Dataset records

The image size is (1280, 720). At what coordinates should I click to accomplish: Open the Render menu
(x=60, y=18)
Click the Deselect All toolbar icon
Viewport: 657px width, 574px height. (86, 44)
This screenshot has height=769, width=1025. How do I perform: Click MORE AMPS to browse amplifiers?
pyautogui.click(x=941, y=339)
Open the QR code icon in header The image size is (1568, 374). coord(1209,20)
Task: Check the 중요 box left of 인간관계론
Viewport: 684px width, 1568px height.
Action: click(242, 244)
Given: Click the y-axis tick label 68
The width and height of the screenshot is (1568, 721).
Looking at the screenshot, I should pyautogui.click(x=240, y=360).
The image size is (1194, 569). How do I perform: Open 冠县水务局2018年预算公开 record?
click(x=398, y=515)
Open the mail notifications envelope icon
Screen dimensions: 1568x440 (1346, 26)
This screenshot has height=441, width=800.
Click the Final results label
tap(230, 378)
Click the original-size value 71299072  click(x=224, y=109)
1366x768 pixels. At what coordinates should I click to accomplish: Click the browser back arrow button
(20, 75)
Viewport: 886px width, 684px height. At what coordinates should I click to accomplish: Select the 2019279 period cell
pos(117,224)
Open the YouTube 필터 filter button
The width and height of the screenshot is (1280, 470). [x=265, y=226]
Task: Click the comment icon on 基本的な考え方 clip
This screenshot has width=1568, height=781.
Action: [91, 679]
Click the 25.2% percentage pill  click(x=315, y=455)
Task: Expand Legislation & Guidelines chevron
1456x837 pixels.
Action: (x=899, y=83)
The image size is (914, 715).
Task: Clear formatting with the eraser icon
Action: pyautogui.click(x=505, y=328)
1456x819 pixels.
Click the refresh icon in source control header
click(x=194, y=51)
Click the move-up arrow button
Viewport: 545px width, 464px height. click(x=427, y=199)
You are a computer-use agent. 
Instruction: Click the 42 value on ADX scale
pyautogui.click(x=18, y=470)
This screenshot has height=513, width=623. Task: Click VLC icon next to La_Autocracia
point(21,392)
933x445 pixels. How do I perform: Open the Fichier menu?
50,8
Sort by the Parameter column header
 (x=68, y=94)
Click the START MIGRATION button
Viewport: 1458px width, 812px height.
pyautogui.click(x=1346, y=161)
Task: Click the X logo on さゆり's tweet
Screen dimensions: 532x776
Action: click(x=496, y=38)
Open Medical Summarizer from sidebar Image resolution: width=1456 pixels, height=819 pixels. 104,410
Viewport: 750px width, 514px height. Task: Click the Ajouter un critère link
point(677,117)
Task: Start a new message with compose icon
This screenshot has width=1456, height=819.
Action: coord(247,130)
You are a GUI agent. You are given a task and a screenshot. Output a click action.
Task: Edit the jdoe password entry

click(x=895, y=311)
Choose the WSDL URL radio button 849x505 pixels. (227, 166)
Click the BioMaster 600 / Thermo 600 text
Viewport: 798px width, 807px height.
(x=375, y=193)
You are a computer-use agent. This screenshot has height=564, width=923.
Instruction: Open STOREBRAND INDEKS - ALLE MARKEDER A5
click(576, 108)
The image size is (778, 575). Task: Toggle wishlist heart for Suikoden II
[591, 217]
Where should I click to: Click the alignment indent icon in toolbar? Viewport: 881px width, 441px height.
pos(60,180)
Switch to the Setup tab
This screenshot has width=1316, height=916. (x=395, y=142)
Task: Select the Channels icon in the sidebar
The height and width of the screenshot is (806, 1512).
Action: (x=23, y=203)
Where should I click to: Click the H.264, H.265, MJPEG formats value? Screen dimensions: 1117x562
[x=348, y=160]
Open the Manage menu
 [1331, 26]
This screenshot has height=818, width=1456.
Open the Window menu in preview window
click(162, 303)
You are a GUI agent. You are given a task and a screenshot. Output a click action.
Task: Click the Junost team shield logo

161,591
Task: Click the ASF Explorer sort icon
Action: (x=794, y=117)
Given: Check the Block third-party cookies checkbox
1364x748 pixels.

▶ _Your goal_: Can you reproduce every one of the dataset records above verbatim, line for line?

▶ _Answer to this task_:
The image size is (1280, 720). At what coordinates should I click to accomplish: Open the Render menu
(x=60, y=18)
Click the Deselect All toolbar icon
Viewport: 657px width, 574px height. (86, 44)
This screenshot has height=769, width=1025. How do I perform: Click MORE AMPS to browse amplifiers?
pyautogui.click(x=941, y=339)
Open the QR code icon in header The image size is (1568, 374). coord(1209,20)
Task: Check the 중요 box left of 인간관계론
Viewport: 684px width, 1568px height.
Action: click(242, 244)
Given: Click the y-axis tick label 68
The width and height of the screenshot is (1568, 721).
Looking at the screenshot, I should pyautogui.click(x=240, y=360).
The image size is (1194, 569). How do I perform: Open 冠县水务局2018年预算公开 record?
click(x=398, y=515)
Open the mail notifications envelope icon
Screen dimensions: 1568x440 (1346, 26)
This screenshot has height=441, width=800.
Click the Final results label
tap(230, 378)
Click the original-size value 71299072  click(x=224, y=109)
1366x768 pixels. At what coordinates should I click to accomplish: Click the browser back arrow button
(20, 75)
Viewport: 886px width, 684px height. At what coordinates should I click to accomplish: Select the 2019279 period cell
pos(117,224)
Open the YouTube 필터 filter button
The width and height of the screenshot is (1280, 470). [x=265, y=226]
Task: Click the comment icon on 基本的な考え方 clip
This screenshot has width=1568, height=781.
Action: [91, 679]
Click the 25.2% percentage pill  click(x=315, y=455)
Task: Expand Legislation & Guidelines chevron
1456x837 pixels.
Action: (x=899, y=83)
The image size is (914, 715).
Task: Clear formatting with the eraser icon
Action: pyautogui.click(x=505, y=328)
1456x819 pixels.
Click the refresh icon in source control header
click(x=194, y=51)
Click the move-up arrow button
Viewport: 545px width, 464px height. click(x=427, y=199)
You are a computer-use agent. 
Instruction: Click the 42 value on ADX scale
pyautogui.click(x=18, y=470)
This screenshot has height=513, width=623. Task: Click VLC icon next to La_Autocracia
point(21,392)
933x445 pixels. How do I perform: Open the Fichier menu?
50,8
Sort by the Parameter column header
 (x=68, y=94)
Click the START MIGRATION button
Viewport: 1458px width, 812px height.
pyautogui.click(x=1346, y=161)
Task: Click the X logo on さゆり's tweet
Screen dimensions: 532x776
Action: click(x=496, y=38)
Open Medical Summarizer from sidebar Image resolution: width=1456 pixels, height=819 pixels. 104,410
Viewport: 750px width, 514px height. Task: Click the Ajouter un critère link
point(677,117)
Task: Start a new message with compose icon
This screenshot has width=1456, height=819.
Action: coord(247,130)
You are a GUI agent. You are given a task and a screenshot. Output a click action.
Task: Edit the jdoe password entry

click(x=895, y=311)
Choose the WSDL URL radio button 849x505 pixels. (227, 166)
Click the BioMaster 600 / Thermo 600 text
Viewport: 798px width, 807px height.
(x=375, y=193)
You are a computer-use agent. This screenshot has height=564, width=923.
Instruction: Open STOREBRAND INDEKS - ALLE MARKEDER A5
click(576, 108)
The image size is (778, 575). Task: Toggle wishlist heart for Suikoden II
[591, 217]
Where should I click to: Click the alignment indent icon in toolbar? Viewport: 881px width, 441px height.
pos(60,180)
Switch to the Setup tab
This screenshot has width=1316, height=916. (x=395, y=142)
Task: Select the Channels icon in the sidebar
The height and width of the screenshot is (806, 1512).
Action: (x=23, y=203)
Where should I click to: Click the H.264, H.265, MJPEG formats value? Screen dimensions: 1117x562
[x=348, y=160]
Open the Manage menu
 [1331, 26]
This screenshot has height=818, width=1456.
Open the Window menu in preview window
click(162, 303)
You are a GUI agent. You are given a task and a screenshot. Output a click action.
Task: Click the Junost team shield logo

161,591
Task: Click the ASF Explorer sort icon
Action: (x=794, y=117)
Given: Check the Block third-party cookies checkbox
1364x748 pixels.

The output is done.